Il succedersi di inverni sempre più miti, ad esempio, ha spinto l’istrice a diffondersi più a nord della Valle dell’Arno, superando l’Appennino toscano per colonizzare anche la parte meridionale della Pianura padana. L’istrice (Hystrix cristata), il più grande roditore europeo, splendido e ricco di fascino, avvolto nel suo strascico di aculei, è particolarmente schivo e davvero difficile da incontrare. La “spinosa”, come viene chiamato l’istrice in maremma, è attiva principalmente dopo il calare del sole, quando esce alla ricerca di cibo.
Durante le notti di luna piena, sceglie di evitare con cura gli spiazzi aperti, dove potrebbe essere esposto alla vista; di giorno invece riposa in spaccature tra la roccia o in tane che scava nel terreno grazie ai robusti unghioni delle zampe anteriori. Come gli etruschi, “il popolo invisibile”, per via della capacità di vivere in completa sinergia con l’ambiente circostante, la spinosa trascorre la sua vita quasi del tutto inosservata. Se non fosse per gli aculei, peli modificati di cui è ricoperto il dorso dell’animale, che talvolta cadono a terra o nelle piccole buche dove trova gustosi tuberi di cui nutrirsi, l’istrice sarebbe a tutti gli effetti paragonabile ad uno spirito del bosco che silenzioso e invisibile si muove tra gli alberi e ne protegge l’armonia.
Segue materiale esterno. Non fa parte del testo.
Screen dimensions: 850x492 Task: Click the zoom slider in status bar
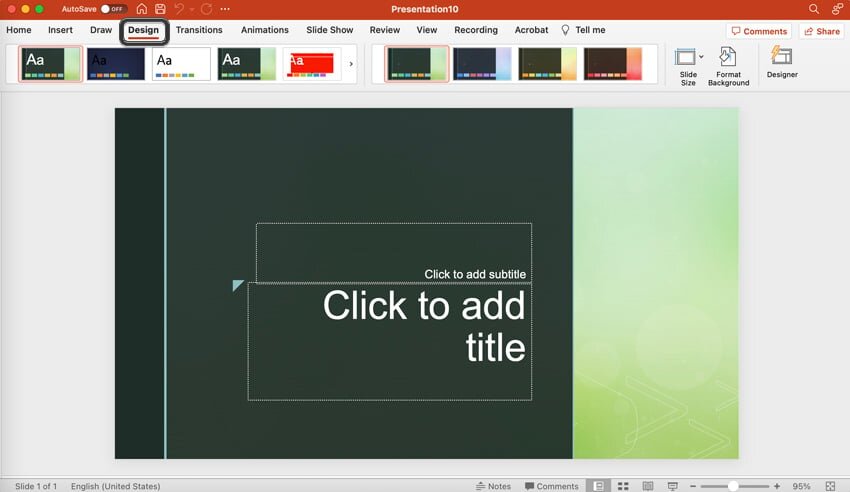coord(733,486)
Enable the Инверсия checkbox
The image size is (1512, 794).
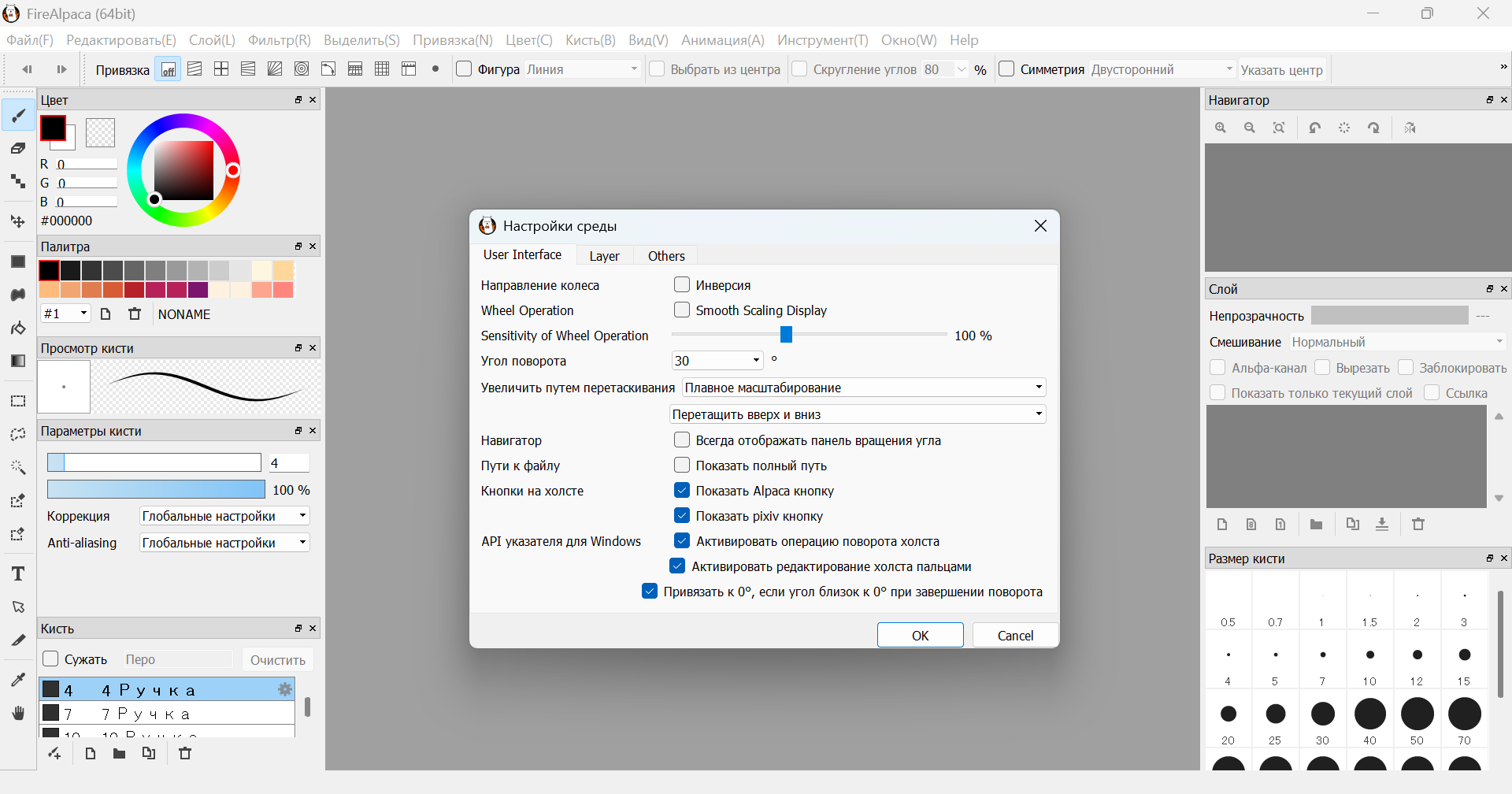682,285
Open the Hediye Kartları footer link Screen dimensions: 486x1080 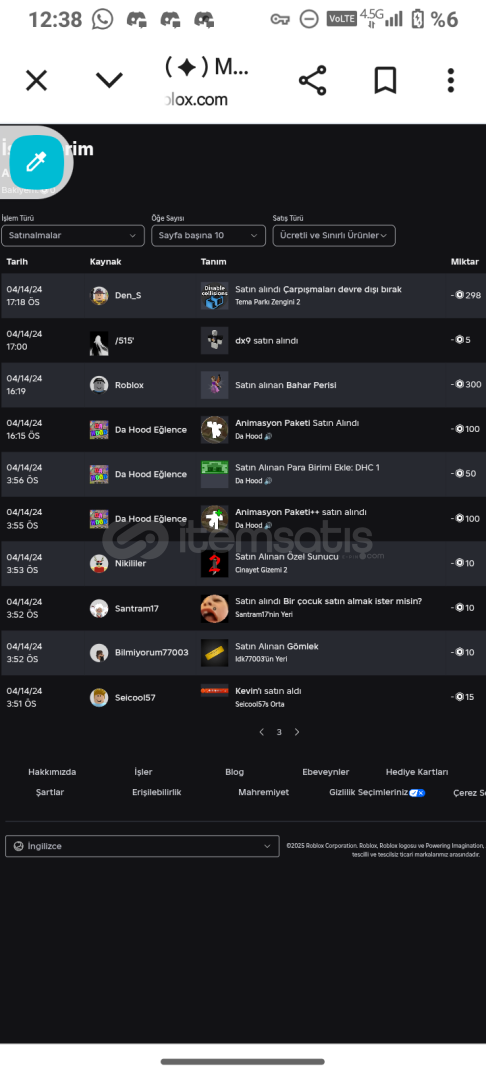point(416,772)
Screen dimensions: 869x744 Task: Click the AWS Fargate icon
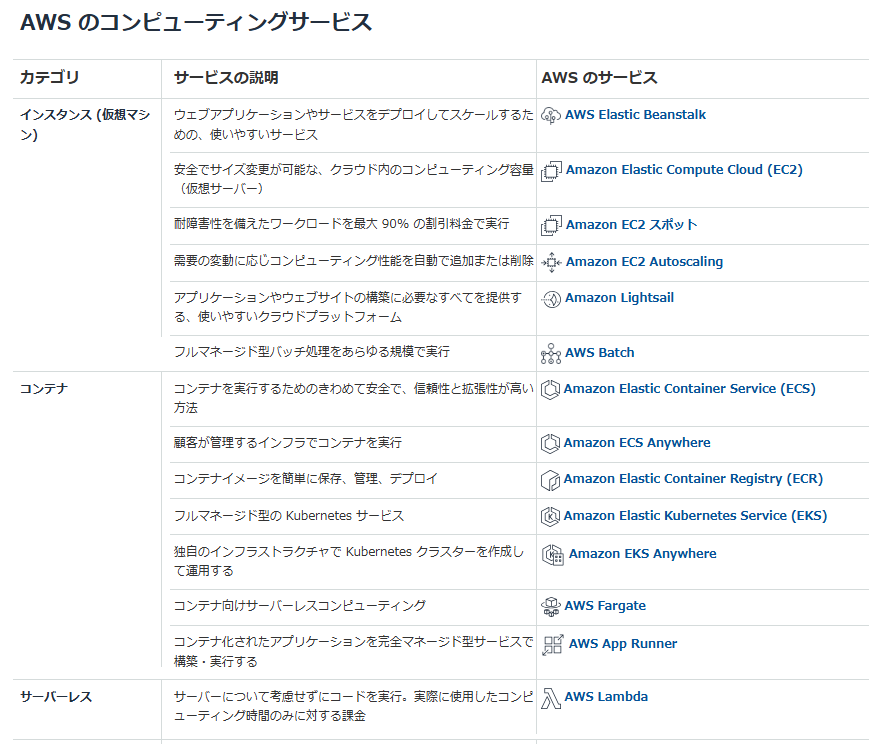click(551, 606)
Questo singolare animale ha una lunghezza media di 60-82 centimetri, possiede una coda lunga 8-17 centimetri e pesa dai 13 ai 27 chili. Nota la sua capacità di adattamento in habitat anche molto differenti tra loro: dalla macchia mediterranea alle aree semidesertiche fino a quelle forestali. In Italia è diffuso in gran parte del territorio dai tempi antichissimi e predilige le aree scarsamente o per nulla antropizzate con presenza di abbondante vegetazione. L’istrice pur essendo un animale fuggevole, può essere avvistato soprattutto nell’area etrusca, dove la spinosa vive in un ambiente contraddistinto da fenomeni vulcanici, da cui si sono originati gli altipiani tufacei dove fiumi e torrenti hanno scavato il proprio percorso generando le forre, che rendono quest’area così ricca di acqua.